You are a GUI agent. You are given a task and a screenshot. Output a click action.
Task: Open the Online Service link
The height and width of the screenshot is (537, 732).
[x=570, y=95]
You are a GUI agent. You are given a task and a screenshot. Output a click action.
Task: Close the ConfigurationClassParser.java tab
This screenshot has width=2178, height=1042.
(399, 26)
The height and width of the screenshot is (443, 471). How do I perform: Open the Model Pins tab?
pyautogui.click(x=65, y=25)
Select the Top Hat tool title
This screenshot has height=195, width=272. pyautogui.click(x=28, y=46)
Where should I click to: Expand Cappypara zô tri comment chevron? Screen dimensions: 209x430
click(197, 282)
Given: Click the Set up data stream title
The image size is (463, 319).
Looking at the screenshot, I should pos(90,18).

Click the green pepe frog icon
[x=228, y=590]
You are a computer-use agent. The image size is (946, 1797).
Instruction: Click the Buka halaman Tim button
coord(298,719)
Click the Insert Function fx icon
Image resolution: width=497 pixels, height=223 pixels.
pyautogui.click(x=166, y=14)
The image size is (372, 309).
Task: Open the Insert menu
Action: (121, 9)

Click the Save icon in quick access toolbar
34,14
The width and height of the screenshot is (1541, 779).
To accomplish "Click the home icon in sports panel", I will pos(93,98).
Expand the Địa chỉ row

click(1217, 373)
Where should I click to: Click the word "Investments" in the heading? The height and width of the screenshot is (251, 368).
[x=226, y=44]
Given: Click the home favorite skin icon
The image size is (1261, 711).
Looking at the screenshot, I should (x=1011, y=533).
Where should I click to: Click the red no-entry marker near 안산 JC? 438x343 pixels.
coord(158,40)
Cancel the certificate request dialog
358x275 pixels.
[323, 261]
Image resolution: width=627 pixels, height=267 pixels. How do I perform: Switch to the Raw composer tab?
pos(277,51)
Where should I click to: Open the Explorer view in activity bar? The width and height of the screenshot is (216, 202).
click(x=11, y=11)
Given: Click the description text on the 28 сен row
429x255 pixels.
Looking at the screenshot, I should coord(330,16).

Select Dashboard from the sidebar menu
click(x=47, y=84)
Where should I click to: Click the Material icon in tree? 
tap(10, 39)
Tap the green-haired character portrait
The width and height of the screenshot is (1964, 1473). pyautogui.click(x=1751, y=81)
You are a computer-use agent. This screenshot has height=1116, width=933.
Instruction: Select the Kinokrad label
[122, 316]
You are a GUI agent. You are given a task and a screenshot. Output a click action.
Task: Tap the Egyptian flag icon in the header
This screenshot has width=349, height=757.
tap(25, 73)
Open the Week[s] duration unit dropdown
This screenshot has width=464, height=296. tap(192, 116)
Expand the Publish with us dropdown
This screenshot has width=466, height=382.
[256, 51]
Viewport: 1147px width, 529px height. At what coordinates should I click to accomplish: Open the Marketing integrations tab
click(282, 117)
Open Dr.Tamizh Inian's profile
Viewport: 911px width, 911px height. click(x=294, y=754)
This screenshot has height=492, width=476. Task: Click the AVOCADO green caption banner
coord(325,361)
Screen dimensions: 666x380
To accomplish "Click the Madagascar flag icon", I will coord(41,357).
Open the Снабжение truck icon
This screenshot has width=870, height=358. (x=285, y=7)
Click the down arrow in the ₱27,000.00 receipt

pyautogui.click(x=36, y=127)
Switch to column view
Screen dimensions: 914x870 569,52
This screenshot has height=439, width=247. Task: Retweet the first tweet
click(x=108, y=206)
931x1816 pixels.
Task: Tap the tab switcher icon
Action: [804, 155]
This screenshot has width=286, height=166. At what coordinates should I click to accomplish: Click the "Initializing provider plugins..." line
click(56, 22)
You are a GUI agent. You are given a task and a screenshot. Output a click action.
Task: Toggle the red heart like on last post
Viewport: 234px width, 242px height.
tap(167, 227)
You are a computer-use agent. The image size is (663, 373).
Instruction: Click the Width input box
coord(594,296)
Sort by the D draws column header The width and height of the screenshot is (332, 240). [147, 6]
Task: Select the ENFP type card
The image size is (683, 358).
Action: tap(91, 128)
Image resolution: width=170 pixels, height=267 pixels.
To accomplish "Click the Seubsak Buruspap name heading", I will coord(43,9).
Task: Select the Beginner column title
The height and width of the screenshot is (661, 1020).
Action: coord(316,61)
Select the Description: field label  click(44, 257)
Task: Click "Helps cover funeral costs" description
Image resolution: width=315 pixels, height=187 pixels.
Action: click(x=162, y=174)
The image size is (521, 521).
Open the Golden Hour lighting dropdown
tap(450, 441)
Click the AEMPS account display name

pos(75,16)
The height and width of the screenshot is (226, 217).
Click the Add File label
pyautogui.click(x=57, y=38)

________________________________________

> _Work request_:
Reproduce each entry from the records above, character for character.

> _Answer section_:
You are a GUI agent. You are given a task and a screenshot. Output a click action.
Task: Open the Online Service link
The height and width of the screenshot is (537, 732).
[x=570, y=95]
You are a GUI agent. You are given a task and a screenshot. Output a click action.
Task: Close the ConfigurationClassParser.java tab
This screenshot has width=2178, height=1042.
(399, 26)
The height and width of the screenshot is (443, 471). How do I perform: Open the Model Pins tab?
pyautogui.click(x=65, y=25)
Select the Top Hat tool title
This screenshot has height=195, width=272. pyautogui.click(x=28, y=46)
Where should I click to: Expand Cappypara zô tri comment chevron? Screen dimensions: 209x430
click(197, 282)
Given: Click the Set up data stream title
The image size is (463, 319).
Looking at the screenshot, I should pos(90,18).

Click the green pepe frog icon
[x=228, y=590]
You are a computer-use agent. The image size is (946, 1797).
Instruction: Click the Buka halaman Tim button
coord(298,719)
Click the Insert Function fx icon
Image resolution: width=497 pixels, height=223 pixels.
pyautogui.click(x=166, y=14)
The image size is (372, 309).
Task: Open the Insert menu
Action: (121, 9)

Click the Save icon in quick access toolbar
34,14
The width and height of the screenshot is (1541, 779).
To accomplish "Click the home icon in sports panel", I will pos(93,98).
Expand the Địa chỉ row

click(1217, 373)
Where should I click to: Click the word "Investments" in the heading? The height and width of the screenshot is (251, 368).
[x=226, y=44]
Given: Click the home favorite skin icon
The image size is (1261, 711).
Looking at the screenshot, I should (x=1011, y=533).
Where should I click to: Click the red no-entry marker near 안산 JC? 438x343 pixels.
coord(158,40)
Cancel the certificate request dialog
358x275 pixels.
[323, 261]
Image resolution: width=627 pixels, height=267 pixels. How do I perform: Switch to the Raw composer tab?
pos(277,51)
Where should I click to: Open the Explorer view in activity bar? The width and height of the screenshot is (216, 202).
click(x=11, y=11)
Given: Click the description text on the 28 сен row
429x255 pixels.
Looking at the screenshot, I should coord(330,16).

Select Dashboard from the sidebar menu
click(x=47, y=84)
Where should I click to: Click the Material icon in tree? 
tap(10, 39)
Tap the green-haired character portrait
The width and height of the screenshot is (1964, 1473). pyautogui.click(x=1751, y=81)
You are a computer-use agent. This screenshot has height=1116, width=933.
Instruction: Select the Kinokrad label
[122, 316]
You are a GUI agent. You are given a task and a screenshot. Output a click action.
Task: Tap the Egyptian flag icon in the header
This screenshot has width=349, height=757.
tap(25, 73)
Open the Week[s] duration unit dropdown
This screenshot has width=464, height=296. tap(192, 116)
Expand the Publish with us dropdown
This screenshot has width=466, height=382.
[256, 51]
Viewport: 1147px width, 529px height. At what coordinates should I click to accomplish: Open the Marketing integrations tab
click(282, 117)
Open Dr.Tamizh Inian's profile
Viewport: 911px width, 911px height. click(x=294, y=754)
This screenshot has height=492, width=476. Task: Click the AVOCADO green caption banner
coord(325,361)
Screen dimensions: 666x380
To accomplish "Click the Madagascar flag icon", I will coord(41,357).
Open the Снабжение truck icon
This screenshot has width=870, height=358. (x=285, y=7)
Click the down arrow in the ₱27,000.00 receipt

pyautogui.click(x=36, y=127)
Switch to column view
Screen dimensions: 914x870 569,52
This screenshot has height=439, width=247. Task: Retweet the first tweet
click(x=108, y=206)
931x1816 pixels.
Task: Tap the tab switcher icon
Action: [804, 155]
This screenshot has width=286, height=166. At what coordinates should I click to accomplish: Click the "Initializing provider plugins..." line
click(56, 22)
You are a GUI agent. You are given a task and a screenshot. Output a click action.
Task: Toggle the red heart like on last post
Viewport: 234px width, 242px height.
tap(167, 227)
You are a computer-use agent. The image size is (663, 373).
Instruction: Click the Width input box
coord(594,296)
Sort by the D draws column header The width and height of the screenshot is (332, 240). [147, 6]
Task: Select the ENFP type card
The image size is (683, 358).
Action: tap(91, 128)
Image resolution: width=170 pixels, height=267 pixels.
To accomplish "Click the Seubsak Buruspap name heading", I will coord(43,9).
Task: Select the Beginner column title
The height and width of the screenshot is (661, 1020).
Action: coord(316,61)
Select the Description: field label  click(44, 257)
Task: Click "Helps cover funeral costs" description
Image resolution: width=315 pixels, height=187 pixels.
Action: click(x=162, y=174)
The image size is (521, 521).
Open the Golden Hour lighting dropdown
tap(450, 441)
Click the AEMPS account display name

pos(75,16)
The height and width of the screenshot is (226, 217).
Click the Add File label
pyautogui.click(x=57, y=38)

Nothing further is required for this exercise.